[読む文章]
インフラ更新需要も底堅く継続
緩やかながら回復局面へ
日本電線工業会はこのほど、今年3月に策定した2018年度の電線需要見通しの改訂ならびに2022年度の需要予測を取りまとめた。内需は、日本のマクロ経済指標を前提に公知情報(電線出荷の足元状況含め)から統計的手法による分析に基づいた同委員各社のアンケート結果を集約し、輸出部門については国際問題専門委員会幹事会で策定した。
1、概要
足元の日本経済は、政府の経済施策や日銀の金融対策の効果、中国経済の持ち直し、米国需要回復への期待なども相まって景況感が回復し、欧州もギリシャ危機に端を発した欧州の緊縮局面から脱し緩和的な政策へ回帰できたことで、2017年度は好材料が出揃い緩やかな回復基調となったが、2018年度はこれらの成長要因が継続する可能性が低下し、踊り場局面に入っている。
一方、電線需要はもっとも大きなウエイトを占める建設需要は人手不足が予想以上に長引いてはいるものの、東京五輪関連や首都圏他での大型案件が動き出し緩やかながら回復局面に入りつつあり、民間設備投資関連の需要も緩やかな回復が見られている他、アジア・欧州で大型送電プロジェクト関連の需要が旺盛となっている。
2022年度までの経済動向については、五輪前年に消費税増税や東京五輪開催によるマイナス・プラスの材料が交錯しながら、成長率は鈍化するものの国内景気は緩やかな成長が持続するものと見込まれる。また五輪開催後も増加こそ期待できないものの建設向け需要は一定水準で推移し、電力等のインフラ更新需要も底堅く継続すると見込まれる。

[提供資料]
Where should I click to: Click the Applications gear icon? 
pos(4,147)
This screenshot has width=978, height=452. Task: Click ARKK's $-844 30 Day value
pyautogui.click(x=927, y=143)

[取り組む課題]
[A] 電線需要見通しの記事から、「一方、電線需要はもっとも大き」から「底堅く継続すると見込まれる。」までをそのまま引用してください。
[B] 電線需要見通しの記事を2文で要約してください。

[解答]
[A]
一方、電線需要はもっとも大きなウエイトを占める建設需要は人手不足が予想以上に長引いてはいるものの、東京五輪関連や首都圏他での大型案件が動き出し緩やかながら回復局面に入りつつあり、民間設備投資関連の需要も緩やかな回復が見られている他、アジア・欧州で大型送電プロジェクト関連の需要が旺盛となっている。
2022年度までの経済動向については、五輪前年に消費税増税や東京五輪開催によるマイナス・プラスの材料が交錯しながら、成長率は鈍化するものの国内景気は緩やかな成長が持続するものと見込まれる。また五輪開催後も増加こそ期待できないものの建設向け需要は一定水準で推移し、電力等のインフラ更新需要も底堅く継続すると見込まれる。

[B] 日本電線工業会は、2018年度の電線需要見通しを改訂し、2022年度の需要予測を取りまとめた。建設需要は緩やかな回復局面に入りつつあり、2022年度までは国内景気の緩やかな成長が持続するとともに、建設向け需要は一定水準で推移し、電力等のインフラ更新需要も底堅く継続すると見込まれる。